Cambodia celebrated yesterday's anniversary of the ouster of the genocidal Khmer Rouge regime on Jan. 7, 1979, with speeches and renewed calls for the trial of the leaders of one of the most bloody sprees of the last century.
President of the dominant ruling Cambodian People's Party (CPP), Chea Sim, told nearly 10,000 party members, diplomats and senior members of its coalition partner, the royalist Funcinpec Party, that Cambodia's tragedy and a subsequent trial of the leaders of the Khmer Rouge's Democratic Kampuchea government was vital for not only his nation but the rest of the world.
"The CPP supports the efforts of the royal government and the UN to establish an extraordinary chambers under Cambodian law to try the crimes committed under the Democratic Kampuchea regime," Chea Sim said.
"The success of this process will not only provide justice for Cambodian people who were victims but will also help strengthening the foundations for deterring such crimes from happening again, either in Cambodia or other countries," said.
He praised the international community for its aid efforts towards impoverished Cambodia, which lost up to 2 million people to starvation, disease, overwork, torture and executions during the Khmer Rouge's 1975-79 reign and emerged from the ultra-Maoist's extreme experiment with its infrastructure almost completely destroyed.
Teachers, doctors, dentists and other skilled professionals had been almost totally eliminated as the Khmer Rouge purged them in a mad drive to turn Cambodia into a classless agrarian utopia.
Vietnamese troops marched into Phnom Penh and overthrew the Khmer Rouge 26 years ago, beginning what some people still claim was a period of Vietnamese occupation.
The CPP, however, hails the event as a day of liberation from the Khmer Rouge, who continued to fight a guerilla war from the jungles until 1996 when the CPP persuaded its leaders to join the government.
The Vietnamese and then the rest of the world have poured billions into Cambodia's recovery from nearly three decades of civil war, an act that Chea Sim said had made Cambodia profoundly grateful.
He added, however, that there was more work to be done.

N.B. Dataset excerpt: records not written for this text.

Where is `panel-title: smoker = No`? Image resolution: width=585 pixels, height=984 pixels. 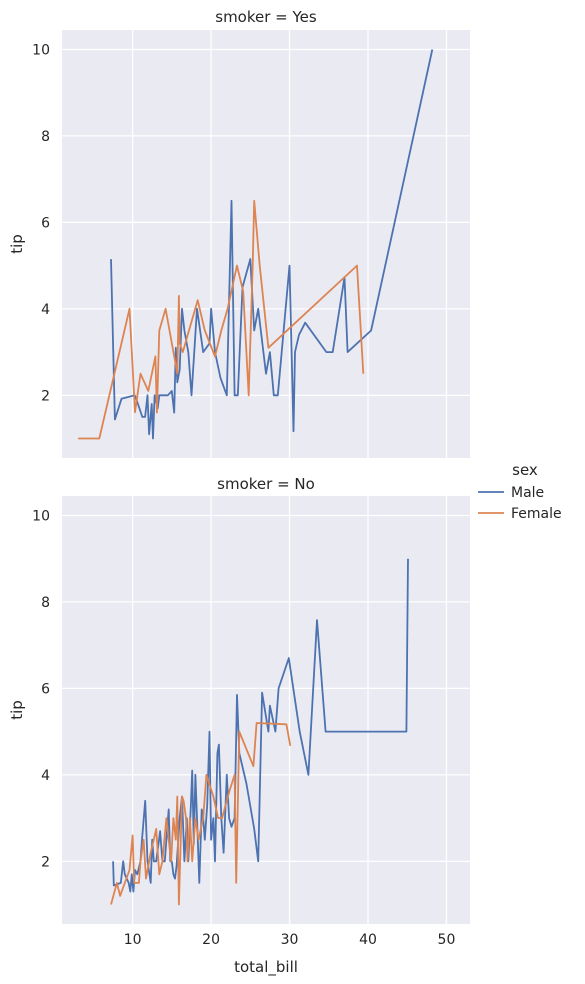 panel-title: smoker = No is located at coordinates (266, 484).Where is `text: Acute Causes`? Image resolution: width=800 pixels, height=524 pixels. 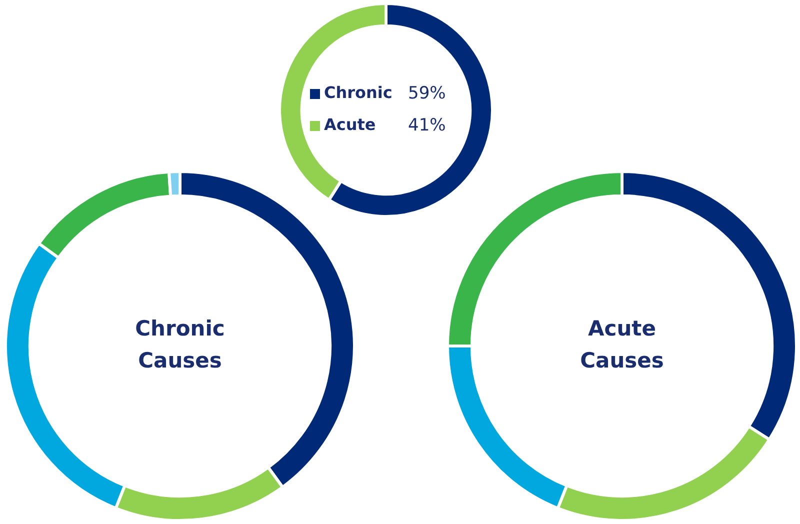
text: Acute Causes is located at coordinates (622, 344).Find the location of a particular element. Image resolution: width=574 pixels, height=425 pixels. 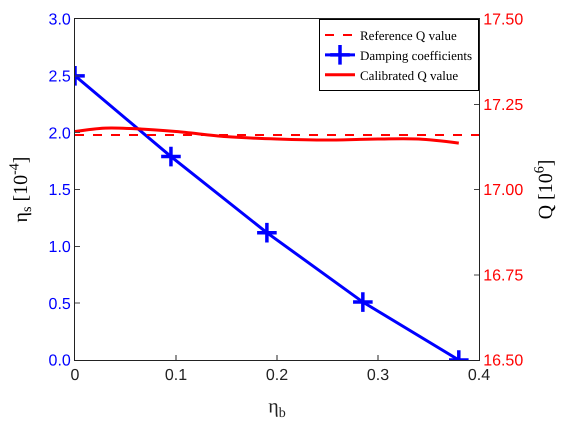

y-tick-label: 0.0 is located at coordinates (60, 361).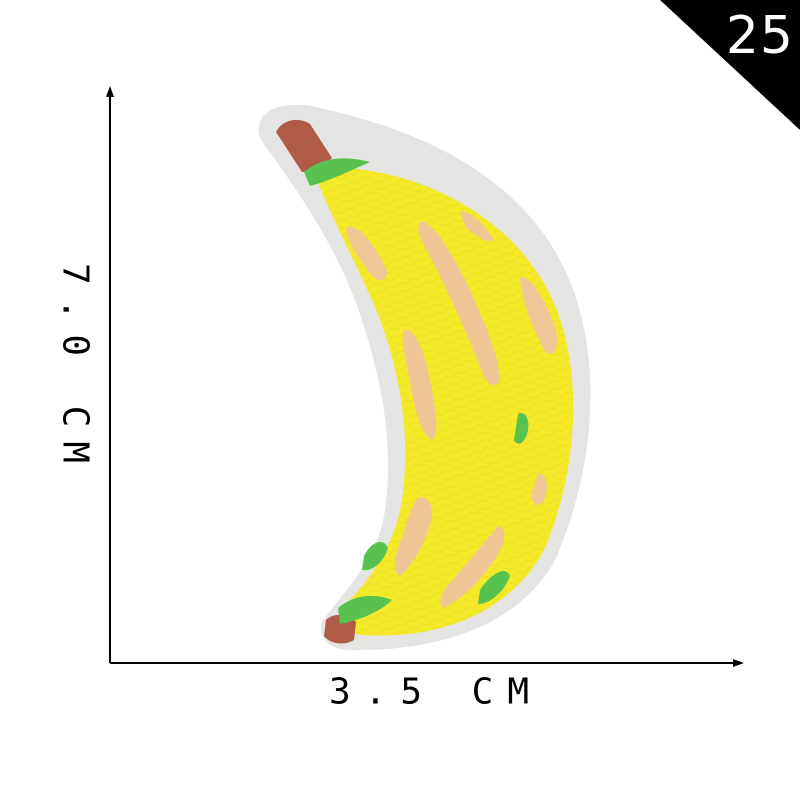 This screenshot has height=800, width=800. What do you see at coordinates (304, 146) in the screenshot?
I see `banana-top-stem` at bounding box center [304, 146]. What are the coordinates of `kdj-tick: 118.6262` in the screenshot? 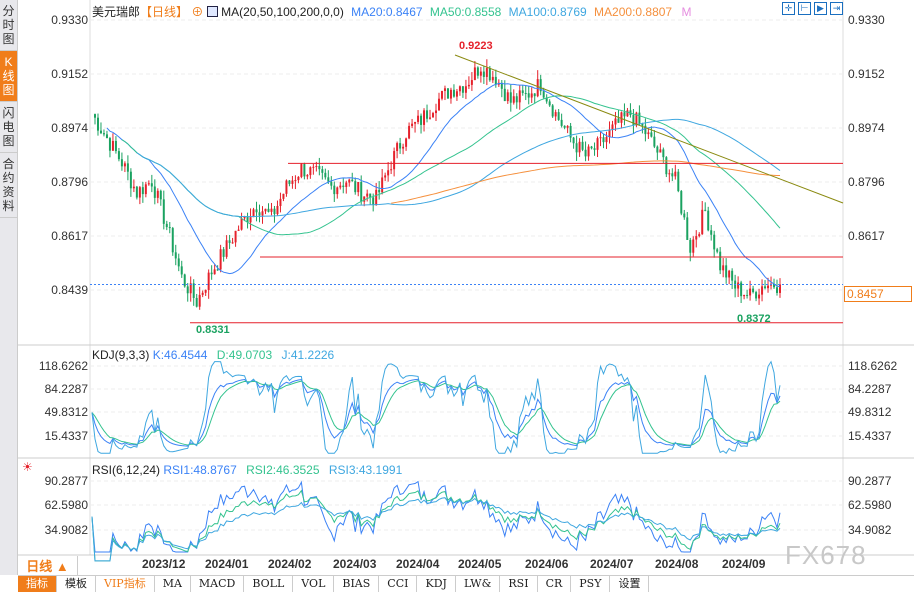 It's located at (63, 366).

"We do hope that the international community will continue to provide invaluable assistance in contributing to strengthening peace, democracy and development in Cambodia," he said.
A joint trial by the Cambodian government and the UN of now ageing and ailing former Khmer Rouge leaders is continuing to grind slowly forward.
Advocates of a trial, however, continue to warn that it must take place soon or run the risk of never being held at all, as most of the now-elderly leading figures continue to grow old in freedom.